THE DENTONITE

View Original

Op-Ed: Police Reform is Not Enough

Protesters kneel in front of Denton Police in Downtown Denton on June 1, 2020.

If you are one of many Dentonites who has been calling for police reform and recognizing the need for racial justice in our city, state, and country, I applaud your initiative. You recognize that police violence is real, and that Black people everywhere live in fear of being shot and murdered by those who claim to stand for peace and justice. You understand that police brutality and violence is largely racialized, and that Black people and other people of color suffer the most. You may even be supporting initiatives like #8CantWait, which calls for more restrictive use of force policies to reduce police killing. I appreciate your words and efforts, and I see what you are doing to try to create change. But I urge you to take the next step and try to understand what I mean when I say the following:

If we want to have strong communities that are safe from harm, we must divest from police and invest in community care.

If you live in Denton, you probably heard about the police killing of Darius Tarver, a University of North Texas student who should have graduated with me in May of this year. Instead, he was shot and killed by the Denton Police Department during what was likely a mental health crisis. The story of not just his death, but his life, deserves more time and care than I can put into this short article. He deserves to be alive today, full stop.

After his death, what was the response from the City of Denton and the Police Department? There were forums, town halls, statements on social media, and demands that no one “say hateful things about our cops.” Darius was one of too many young Black men who died at the hands of the police in a city that already uses the guideline of “the amount of force that appears necessary to accomplish a lawful objective.”

Would reforms really be effective for a department that already implements half of the 8 Can’t Wait policy points? Or would it make more sense to follow the advice of organizers and push for more radical change: investing in community-based safety approaches, providing funding for skills-based education on bystander intervention, allocating city funding toward mental health care, and disarming law enforcement officers.

When Black people are killed, we hear so many things. Invitations to town halls for “dialogue”, empty promises of more training in diversity and de-escalation, defensiveness of the police officers who were involved in the killing of another person, and so much more, but no substantial changes are made. These statements and actions may be well-meaning on an individual level, but they have yet to reduce the intensity of harm that law enforcement officers do to marginalized communities. It’s a hamster wheel: a Black person is killed by the police, the community demands justice through police reform, city council and the police department release a statement, nothing changes, and another Black person is killed by the police.

As a community, we have to stop asking for so little, and we have to stop asking for accountability and changed behavior that fails to occur again and again. We can only believe reforms of police policy will be effective by ignoring police killings of people like Darius Tarver, Eric Garner, George Floyd, Philando Castile, Breonna Taylor, Sandra Bland, Atatiana Jefferson, and Korryn Gaines. There were reforms that came before their deaths and after, but still, we are constantly seeing hashtags of the names of Black people who have been brutalized by the police. We are at the point where we have to accept that reforms aren’t enough, and start listening to those who are calling for a drastic rearrangement of our municipal resources toward community safety.

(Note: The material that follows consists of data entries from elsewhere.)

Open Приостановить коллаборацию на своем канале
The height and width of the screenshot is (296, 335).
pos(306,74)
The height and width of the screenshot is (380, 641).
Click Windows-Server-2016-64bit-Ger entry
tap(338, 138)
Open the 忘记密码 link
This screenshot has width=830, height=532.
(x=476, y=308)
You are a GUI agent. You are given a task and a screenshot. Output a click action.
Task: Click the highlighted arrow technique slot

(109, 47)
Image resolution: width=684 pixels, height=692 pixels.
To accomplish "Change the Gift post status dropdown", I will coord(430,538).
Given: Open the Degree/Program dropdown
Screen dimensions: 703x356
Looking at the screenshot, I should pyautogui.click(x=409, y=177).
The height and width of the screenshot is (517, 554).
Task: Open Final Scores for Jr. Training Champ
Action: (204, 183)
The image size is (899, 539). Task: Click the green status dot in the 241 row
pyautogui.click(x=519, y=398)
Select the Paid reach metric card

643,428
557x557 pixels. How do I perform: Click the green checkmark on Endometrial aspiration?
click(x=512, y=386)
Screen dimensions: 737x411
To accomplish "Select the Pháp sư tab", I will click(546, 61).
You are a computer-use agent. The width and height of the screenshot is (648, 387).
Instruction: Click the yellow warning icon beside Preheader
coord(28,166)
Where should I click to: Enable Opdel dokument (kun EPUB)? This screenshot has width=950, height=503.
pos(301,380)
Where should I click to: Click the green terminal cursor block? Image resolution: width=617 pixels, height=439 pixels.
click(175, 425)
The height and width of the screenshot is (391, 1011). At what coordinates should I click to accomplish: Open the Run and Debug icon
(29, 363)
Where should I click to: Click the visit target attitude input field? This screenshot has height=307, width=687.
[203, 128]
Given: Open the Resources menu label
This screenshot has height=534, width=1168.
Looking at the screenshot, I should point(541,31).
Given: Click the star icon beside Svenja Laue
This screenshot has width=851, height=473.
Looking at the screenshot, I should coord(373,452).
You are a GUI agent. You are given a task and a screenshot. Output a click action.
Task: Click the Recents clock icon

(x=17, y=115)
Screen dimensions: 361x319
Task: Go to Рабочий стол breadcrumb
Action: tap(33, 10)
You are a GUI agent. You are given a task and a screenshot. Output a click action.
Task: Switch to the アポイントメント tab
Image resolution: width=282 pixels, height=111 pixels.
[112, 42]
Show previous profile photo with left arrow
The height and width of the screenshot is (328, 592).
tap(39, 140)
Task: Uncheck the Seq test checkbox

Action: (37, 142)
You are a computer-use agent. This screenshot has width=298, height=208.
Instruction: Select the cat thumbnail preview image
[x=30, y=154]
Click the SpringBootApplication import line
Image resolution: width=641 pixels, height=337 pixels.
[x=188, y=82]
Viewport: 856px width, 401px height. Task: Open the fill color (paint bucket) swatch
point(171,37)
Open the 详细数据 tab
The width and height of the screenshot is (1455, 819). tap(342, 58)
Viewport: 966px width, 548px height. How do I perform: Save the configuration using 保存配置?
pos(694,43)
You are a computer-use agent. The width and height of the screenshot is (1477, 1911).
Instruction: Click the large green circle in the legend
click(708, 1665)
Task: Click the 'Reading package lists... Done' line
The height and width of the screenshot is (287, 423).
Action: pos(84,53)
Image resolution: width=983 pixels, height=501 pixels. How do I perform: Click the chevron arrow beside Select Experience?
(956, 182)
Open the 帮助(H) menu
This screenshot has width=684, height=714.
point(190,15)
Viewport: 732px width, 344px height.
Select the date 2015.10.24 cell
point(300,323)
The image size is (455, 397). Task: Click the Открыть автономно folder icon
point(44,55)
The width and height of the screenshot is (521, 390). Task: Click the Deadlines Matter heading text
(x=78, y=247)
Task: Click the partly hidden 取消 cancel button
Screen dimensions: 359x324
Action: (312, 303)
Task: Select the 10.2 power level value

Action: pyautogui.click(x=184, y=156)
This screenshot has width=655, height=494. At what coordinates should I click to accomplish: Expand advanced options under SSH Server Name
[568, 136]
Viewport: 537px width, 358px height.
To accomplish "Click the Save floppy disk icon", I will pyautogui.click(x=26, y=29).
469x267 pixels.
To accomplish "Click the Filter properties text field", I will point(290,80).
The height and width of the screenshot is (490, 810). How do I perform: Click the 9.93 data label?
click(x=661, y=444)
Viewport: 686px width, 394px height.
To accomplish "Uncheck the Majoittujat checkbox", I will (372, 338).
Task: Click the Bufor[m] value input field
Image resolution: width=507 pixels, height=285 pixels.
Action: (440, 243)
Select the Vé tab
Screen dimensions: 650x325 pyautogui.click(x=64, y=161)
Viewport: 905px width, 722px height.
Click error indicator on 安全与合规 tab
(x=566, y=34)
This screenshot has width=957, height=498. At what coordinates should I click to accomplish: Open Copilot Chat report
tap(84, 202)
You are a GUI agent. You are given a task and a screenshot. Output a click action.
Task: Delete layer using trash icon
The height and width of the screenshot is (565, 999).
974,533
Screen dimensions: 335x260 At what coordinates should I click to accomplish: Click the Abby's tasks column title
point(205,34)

The solution, as radical as it may sound, is to stop providing funding to municipal services that consistently end the lives of those they are meant to serve and protect. Just take a moment to think about how much good could happen in the City of Denton with an additional $8,977,717.50. We could actually fund one of the cities priorities, Homelessness Initiatives, and provide shelter and other resources to our homeless community members. We could make sure that Green Tree Estates, a predominantly Latinx, working-class community, has clean drinking water in their homes. We could pour money into so many initiatives that benefit the most oppressed and underprivileged in our city. That number, almost 9 million dollars, is just a quarter of the latest budget approved for the Denton Police Department. They have been given nearly 36 million dollars to keep us safe, but they are not the service that so many struggling people in our city need.

We don’t need to rely on ineffective police and criminal legal reforms to keep Denton safe. We don’t need police officers in our neighborhoods to keep Denton safe. We don’t need jails to keep Denton safe. All we need to keep Denton safe is to acknowledge the realities around us, invest in people instead of policing, and keep pushing for the future that we want for our city. We don’t need police to keep us safe, we keep us safe.